» **Data under study**:
──────────────────────────────

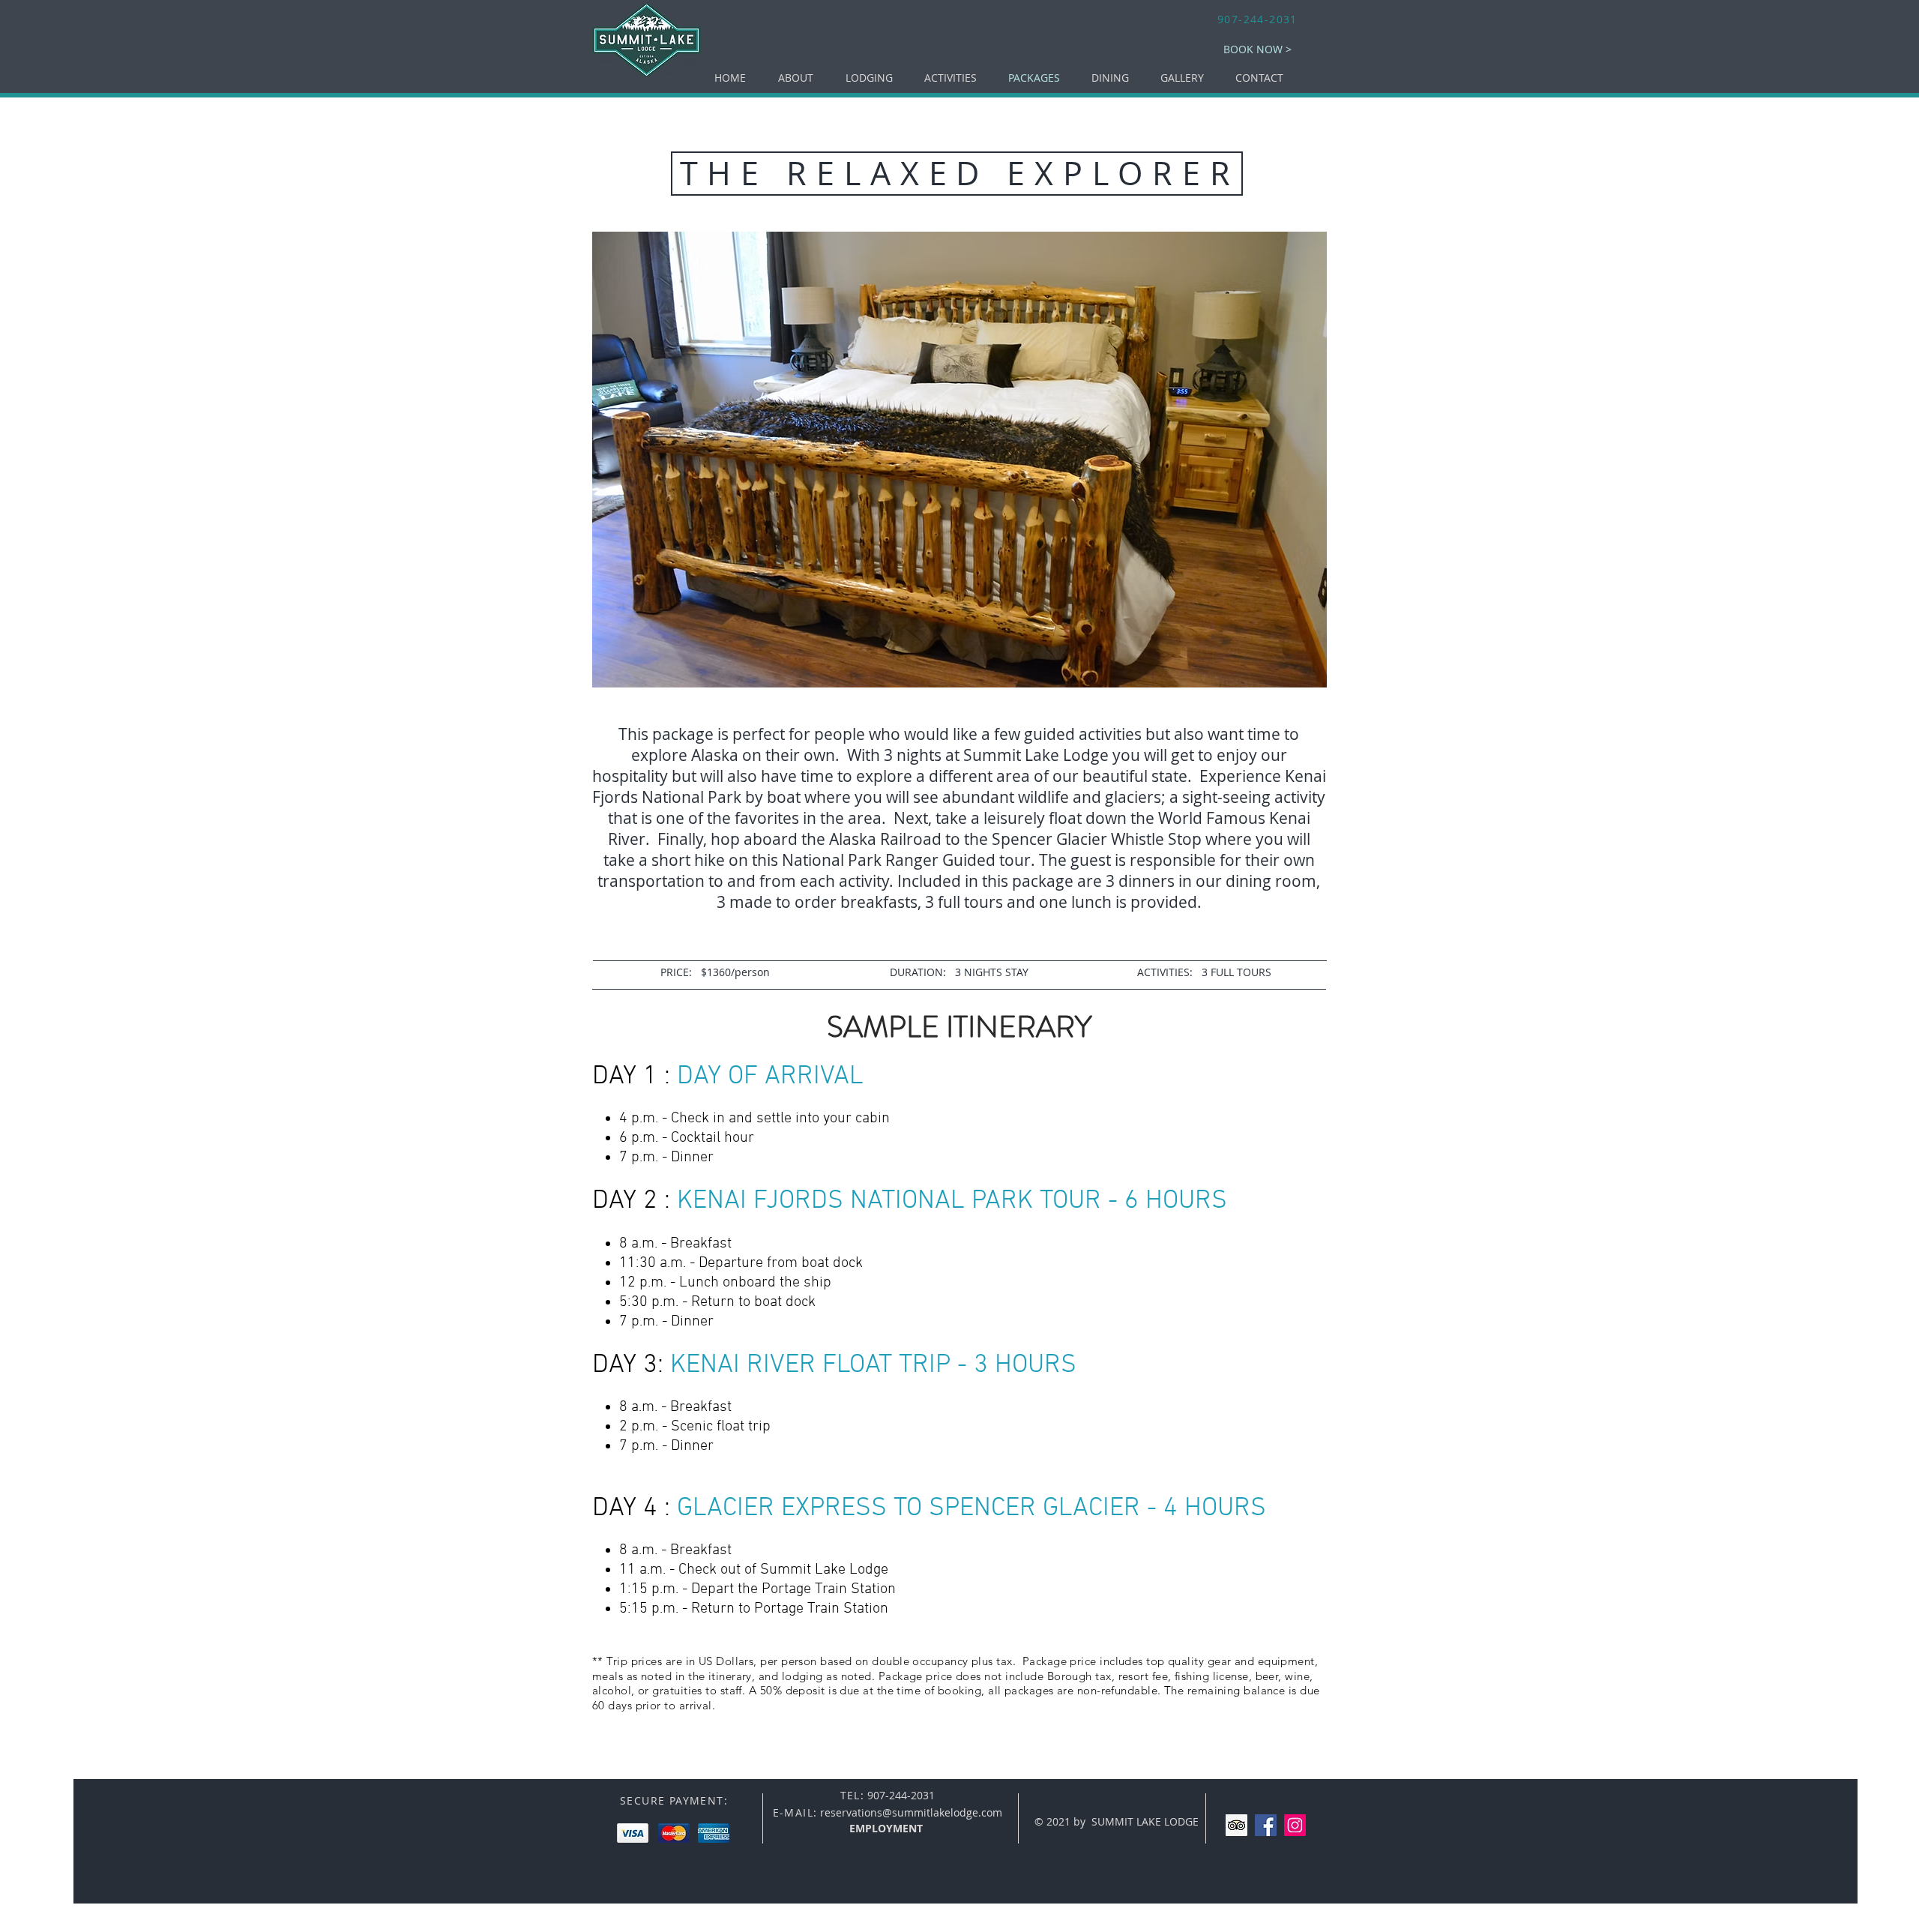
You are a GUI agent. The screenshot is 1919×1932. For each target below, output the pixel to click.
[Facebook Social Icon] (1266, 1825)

──────────────────────────────

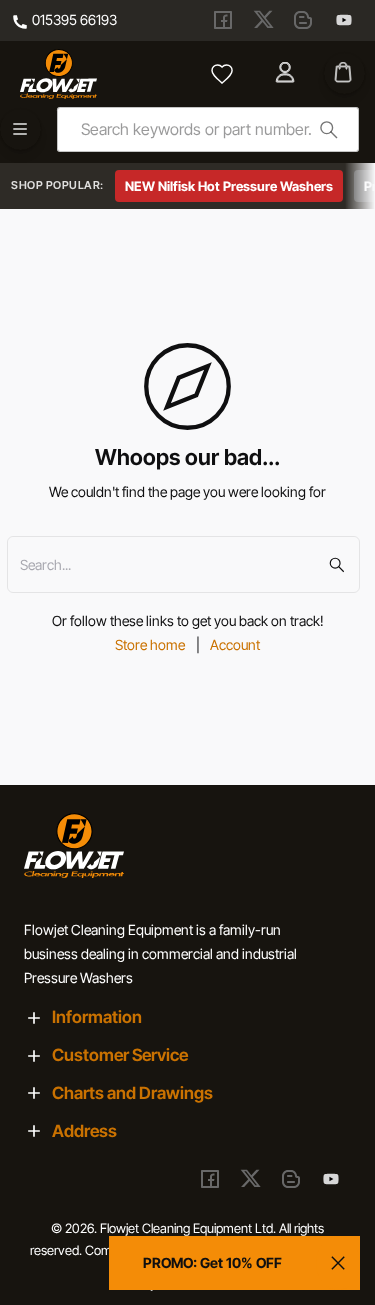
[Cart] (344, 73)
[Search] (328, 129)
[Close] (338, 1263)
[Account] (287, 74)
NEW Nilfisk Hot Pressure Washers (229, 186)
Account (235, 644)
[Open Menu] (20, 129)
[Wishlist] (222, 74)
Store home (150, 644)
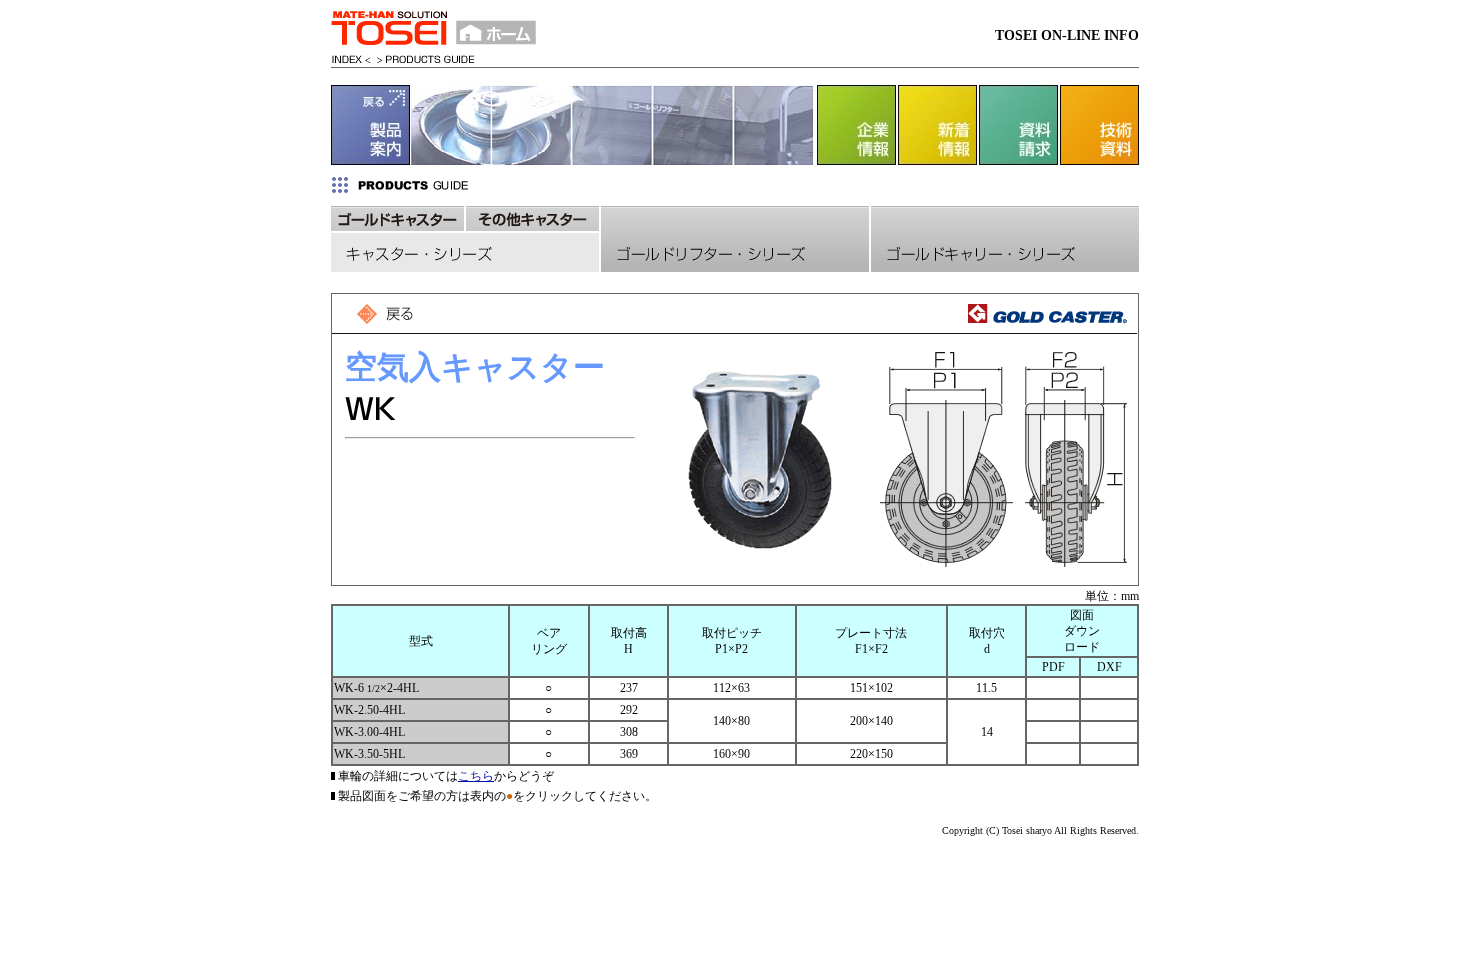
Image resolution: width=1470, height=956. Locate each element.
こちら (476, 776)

──────────────────────────────

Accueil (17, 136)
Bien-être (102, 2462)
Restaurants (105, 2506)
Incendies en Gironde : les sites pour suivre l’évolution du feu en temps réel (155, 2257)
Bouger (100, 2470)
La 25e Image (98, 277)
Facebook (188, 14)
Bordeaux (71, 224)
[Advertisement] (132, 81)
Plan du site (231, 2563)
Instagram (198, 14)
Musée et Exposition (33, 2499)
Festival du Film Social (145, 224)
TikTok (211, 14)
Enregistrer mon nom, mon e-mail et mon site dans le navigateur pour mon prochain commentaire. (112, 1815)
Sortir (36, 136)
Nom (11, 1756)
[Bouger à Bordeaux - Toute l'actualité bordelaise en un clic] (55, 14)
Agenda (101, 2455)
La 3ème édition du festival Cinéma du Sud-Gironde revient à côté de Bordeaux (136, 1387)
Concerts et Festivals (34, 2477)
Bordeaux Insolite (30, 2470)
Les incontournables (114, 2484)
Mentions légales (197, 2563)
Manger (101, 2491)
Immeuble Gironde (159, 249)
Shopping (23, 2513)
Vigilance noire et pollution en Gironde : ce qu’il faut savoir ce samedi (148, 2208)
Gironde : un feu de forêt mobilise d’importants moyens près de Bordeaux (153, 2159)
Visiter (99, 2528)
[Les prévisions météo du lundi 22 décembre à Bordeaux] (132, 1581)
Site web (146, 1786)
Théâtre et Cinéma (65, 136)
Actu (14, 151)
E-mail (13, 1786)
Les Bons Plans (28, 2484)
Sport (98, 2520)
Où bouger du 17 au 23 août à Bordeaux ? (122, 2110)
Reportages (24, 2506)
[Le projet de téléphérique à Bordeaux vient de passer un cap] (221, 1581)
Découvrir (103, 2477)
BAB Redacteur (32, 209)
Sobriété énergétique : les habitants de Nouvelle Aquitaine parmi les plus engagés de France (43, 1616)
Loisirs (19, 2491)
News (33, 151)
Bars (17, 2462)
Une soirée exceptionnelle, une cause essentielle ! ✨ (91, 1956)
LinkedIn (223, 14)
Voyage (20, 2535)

──────────────────────────────

Set down, unchanged, only those lines above that fall between the line with "You are a GUI" and the line with "[Facebook Social Icon] (1266, 1825)", the two end lines included.

You are a GUI agent. The screenshot is 1919×1932. For each target below, output the pixel to click.
[Facebook Social Icon] (1266, 1825)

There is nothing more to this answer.